§ **Список заданий**:
1) Перескажите отрывок в двух предложениях.
2) Пожалуйста, верните из отрывка без изменений фрагмент, начиная с «После полуночи мои» и далее вплоть до «работу в Сент-Луисе.».

§ **Фрагмент источника**:

=-=-=

Хотя ее присутствие на танцах рассматривалось как нарушение общественного порядка, по ходу вечера братья начинали отбивать ее у меня все чаще и чаще, пока она не начинала двигаться по танцевальной площадке шатаясь, как Типпи Смит из дома Тета или как королева общества Каппа Каппа Гамма, имя которой я забыл.
После полуночи мои коллеги отбивали ее у меня уже полностью, и каждый из них затанцовывал с нею в маленькое темное помещение библиотеки, и что там происходило, я не могу сказать с точностью, но легко могу предположить. Ей доставалось то, что тогда называли «трах всухую».
Мои собственные интимные контакты с этой девушкой не были столь далеко заходящими: однажды, в машине, я подержался за одну из ее грудей, и у нее случился почти эпилептический спазм.
Мальчики и девочки вместе. От этого никуда не уйти…
Летом, после первого года в колледже, я впервые, хотя и ненадолго, получил официальную работу в Сент-Луисе.
Я распространял по домам толстый «женский» журнал, как это все было, я уже не помню, но помню, что сделал я это, чтобы удовлетворить, или, точнее, умиротворить, отца.
Нас было около десяти человек, нанятых региональным менеджером-распространителем, жившим во второклассном отеле на Гранд-авеню. Это была та еще команда. Нас разбили по парам, и каждая пара брала на себя противоположные стороны какой-нибудь улицы. Мой напарник был из Талсы, штат Оклахома.

=-=-=

§ **Выдержка из данных**:

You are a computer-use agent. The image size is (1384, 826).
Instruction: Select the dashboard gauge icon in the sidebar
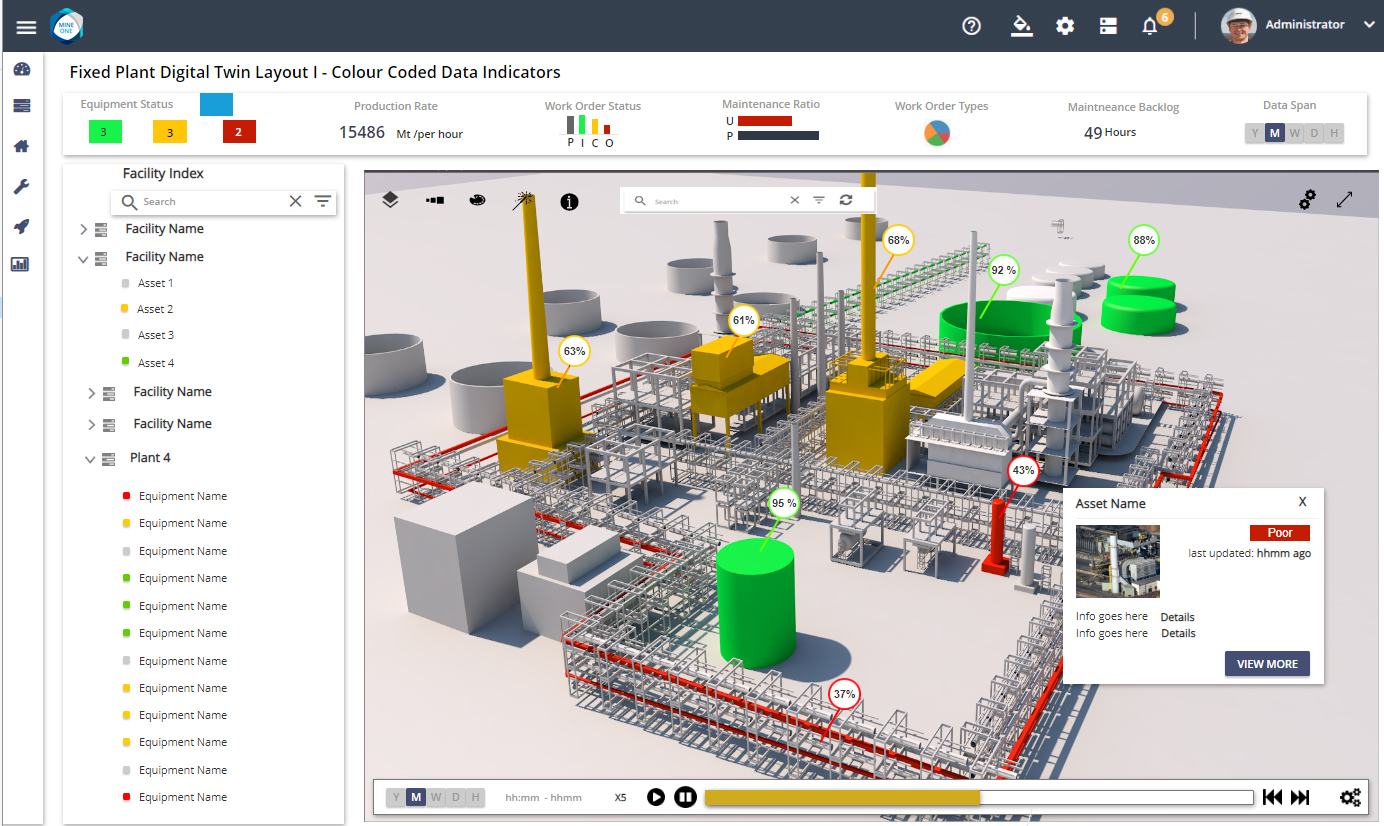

=-=-=

§ **Ответы по заданиям**:
1) На танцах братья всё чаще отбивали у рассказчика девушку, чьё присутствие там считалось нарушением общественного порядка, а после полуночи уводили её танцевать в маленькое тёмное помещение библиотеки, тогда как его собственная близость с ней ограничилась одним случаем в машине. Летом после первого года в колледже он ненадолго получил официальную работу в Сент-Луисе: в команде примерно из десяти человек, нанятых региональным менеджером и разбитых на пары, он распространял по домам толстый женский журнал, чтобы умиротворить отца.

2)
После полуночи мои коллеги отбивали ее у меня уже полностью, и каждый из них затанцовывал с нею в маленькое темное помещение библиотеки, и что там происходило, я не могу сказать с точностью, но легко могу предположить. Ей доставалось то, что тогда называли «трах всухую».
Мои собственные интимные контакты с этой девушкой не были столь далеко заходящими: однажды, в машине, я подержался за одну из ее грудей, и у нее случился почти эпилептический спазм.
Мальчики и девочки вместе. От этого никуда не уйти…
Летом, после первого года в колледже, я впервые, хотя и ненадолго, получил официальную работу в Сент-Луисе.